O assunto envolve aspectos éticos, legais, morais, religiosos, financeiros etc., sendo que cada aspecto desses possui seus argumentos para lá de coerentes e justificáveis. Daí a dificuldade em conciliar as partes. 
Particularmente, entendo que já passou da hora de o Estado adotar medidas legais para combater este problema, que é de saúde pública e, portanto, é um direito das cidadãs brasileiras no cuidado com seu corpo e sua saúde.
O fato é que milhares de abortos clandestinos são realizados por ano, em precárias condições, e geram problemas de saúde e até mesmo a morte das mulheres. O SUS é o lugar para onde a maioria irá após as complicações e o Estado, tendo ou não legalizado o aborto, irá participar com os custos do tratamento.
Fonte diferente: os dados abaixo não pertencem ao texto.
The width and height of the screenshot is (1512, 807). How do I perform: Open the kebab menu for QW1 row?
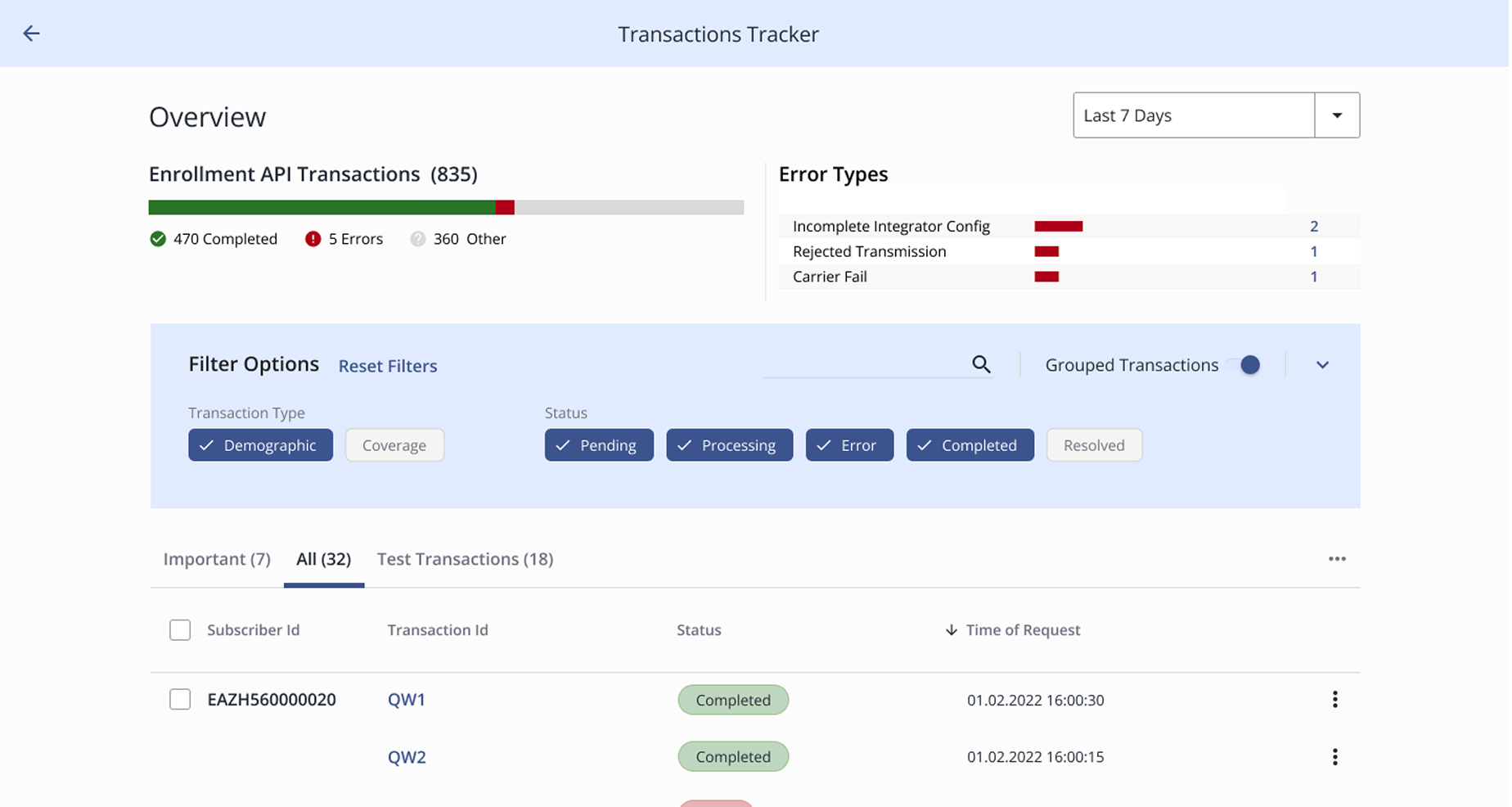tap(1334, 700)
A certeza que tenho sobre a necessidade de uma política de saúde pública para o aborto não é a mesma quando penso na questão de como legalizar tal prática. Não acredito que a legalização irá gerar uma onda de abortos entre mulheres jovens e adultas, uma vez que é um procedimento traumático em qualquer situação e há pressões sociais que impedem sua banalização. Mas penso que a legalização deveria ser feita dentro de uma estrutura ampla de esclarecimento sobre métodos contraceptivos e de incentivo à gestação, ficando a possibilidade do aborto somente para casos plenamente inevitáveis.
Até há pouco tempo desconhecia o argumento de que a legalização deveria implicar em uma autonomia da mulher acerca da escolha por abortar ou não. Quem defende este ponto de vista, afirma que, se o corpo é "da mulher", é ela, e unicamente ela, quem deveria decidir o que fazer.
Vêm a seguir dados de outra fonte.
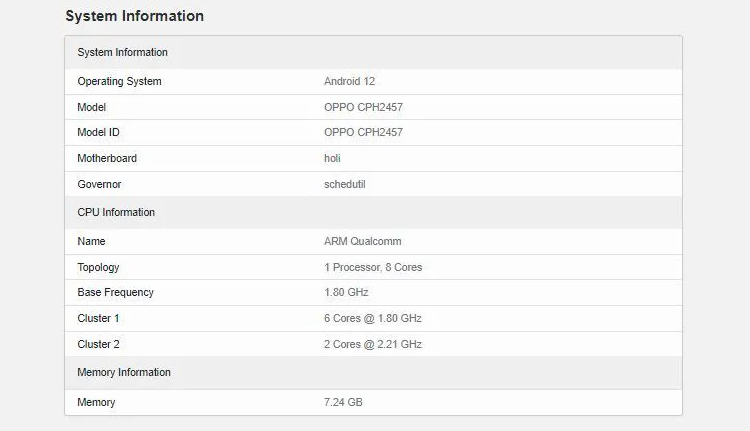Select the 1.80 GHz base frequency value
The image size is (750, 431).
pos(346,292)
Considero este ponto de vista um tanto quanto radical, uma vez que a sociedade é aqui entendida como um conjunto em que as fronteiras de gênero são solidamente marcadas e impenetráveis. Esta proposta, para mim, só faz sentido (e só se justifica) em uma sociedade regida exclusivamente por princípios liberais (no sentido econômico do termo), em que a propriedade do corpo e seu usufruto se assemelham à ideia de propriedade privada (de posses e de bens). Para pensar e agir assim, é preciso que as pessoas estejam totalmente assimiladas à retórica jurídico-burocrática do individualismo burguês e reproduzam em seus atos e relações a lógica do capitalismo liberal. 
Por sua vez, negar o debate e ignorar o problema é uma postura que pode ser cômoda para quem não tem que lidar diretamente com isso, mas para esses outros, incluindo aí o Estado, a urgência da questão é sufocante.
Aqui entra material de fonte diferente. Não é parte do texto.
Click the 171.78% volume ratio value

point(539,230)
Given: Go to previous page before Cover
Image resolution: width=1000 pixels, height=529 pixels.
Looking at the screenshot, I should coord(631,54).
Reproduzo abaixo um texto instigante de João Pereira Coutinho, que acrescenta ao debate da legalização do aborto um dado novo: a reivindicação do direito a não paternidade como princípio da igualdade de gêneros.

JOÃO PEREIRA COUTINHO
Filhos da mãe
Se a mulher pode decidir abortar, por que o homem não pode se recusar a ser pai?, questiona pesquisador
Aborto. A minha semana foi dominada por ele. Nos Estados Unidos, o republicano Todd Akin fez estragos na campanha de Mitt Romney com uma afirmação miserável sobre o tema: quando há violação, o corpo da mulher tem maneiras de resolver isso, rejeitando a gravidez.
A miséria da frase não está no delírio acientífico do homem, nem sequer na sua recusa do aborto em casos de violação -uma posição tradicionalista, sim, que é possível entender (não por mim) e até respeitar (idem).
A verdadeira miséria está na defesa explícita de que há violações e violações. Se a violação é verdadeira, o corpo da mulher é uma espécie de nave espacial que se desvia dos meteoritos, impedindo que o espermatozoide faça a sua aterragem triunfal em solo ovular.
Se, pelo contrário, a violação é ambígua, ou "amigável", como sacrificar a vida de um inocente? Sobretudo quando esse inocente é o produto de uma violação-que-não-é-bem-uma-violação?
Já escrevi nesta Folha. Repito: sou contra a liberalização do aborto, exceto quando está em causa a saúde física e psíquica da mãe.
E imagino que uma mulher violada -a sério ou a brincar- não fica propriamente no seu melhor estado anímico. As palavras de Todd Akin são, por isso, duplamente aberrantes.
Mas o aborto, e a minha semana a pensar no assunto, não veio dos Estados Unidos. Veio de Portugal.
Na imprensa lusitana, encontro notícia séria que merece reflexão séria: um pesquisador português, Jorge Martins Ribeiro, escreveu um estudo universitário sobre a paternidade.
Melhor: defendendo a possibilidade de um homem não reconhecer a paternidade de um filho nascido contra a sua vontade.
O pesquisador português baseia-se na mais pura igualdade entre gêneros. E invoca a liberalização do aborto no país (desde 2007) em socorro das suas teses: se, em Portugal, a mulher pode decidir abortar até as dez semanas de gestação, independentemente da posição do homem sobre o assunto, por que motivo o homem não pode recusar a paternidade de uma criança?
O raciocínio de Martins Ribeiro é exemplar -e exemplar porque parte da mesma noção de "autonomia" que está no centro das discussões progressistas sobre o aborto.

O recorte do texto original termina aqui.